Burns & McDonnell served as the prime design-build contractor for the Smart Power Infrastructure Demonstration for Energy Reliability and Security (SPIDERS) Department of Defense (DOD) Joint Capability Technology Demonstration (JCTD) project focused on protecting critical assets from power loss due to cyberattack or other adverse events within the commercial utility infrastructure. Stakeholders in this mission critical program included the Office of the Secretary of Defense, U.S. Pacific Command, U.S. Northern Command, Naval Facilities Engineering Command-Hawaii, U.S. Army Corps of Engineers, Department of Homeland Security and Department of Energy.
Challenges and Solutions
Burns & McDonnell's unique knowledge of both electrical generation and distribution systems as well as cybersecurity in the utility and DOD worlds resulted in a new approach to creating microgrids within existing installations. Instead of wholesale replacement of the existing systems, the SPIDERS approach allows the commander of the facilities to dynamically repurpose the existing assets to best serve the changing mission of the installation.

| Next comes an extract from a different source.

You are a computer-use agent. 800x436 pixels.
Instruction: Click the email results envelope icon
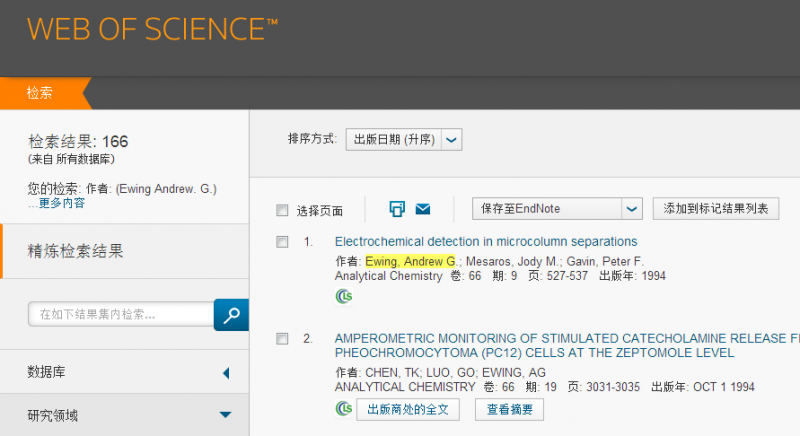click(422, 209)

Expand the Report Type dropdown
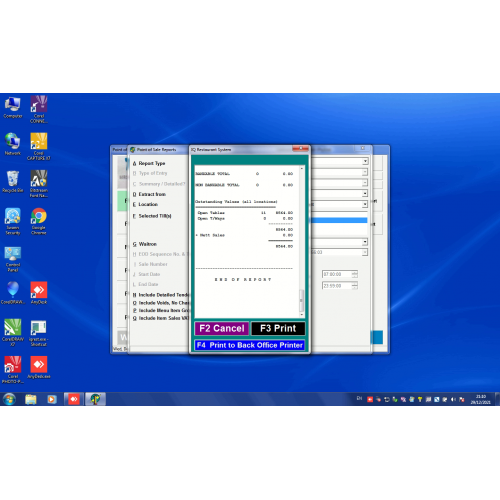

In addition to the construction and electrical work, Burns & McDonnell hardened the network switches, firewalls and intrusion detection systems to create a cybersecure network for the SCADA systems and controller devices. In addition to following the standard Secure Implementation Technical Guides, the team used IPv6 for all communication between the SCADA systems and controllers and removed or blocked routing services that make man-in-the-middle and denial-of-service attacks easier.
Burns & McDonnell worked with the stakeholder IT departments to take the microgrid networks through the DOD Information Assurance Certification and Accreditation Process. As they had done for other DOD projects, team members provided the documentation of vulnerability scans and mitigation efforts in the appropriate formats so the stakeholders could receive an Authority to Operate for the networks.
- Network configuration and hardening
- Cybersecurity assessment
- Defense Information Assurance Certification and Accreditation Process (DIACAP) support
- Blue team support in red team exercise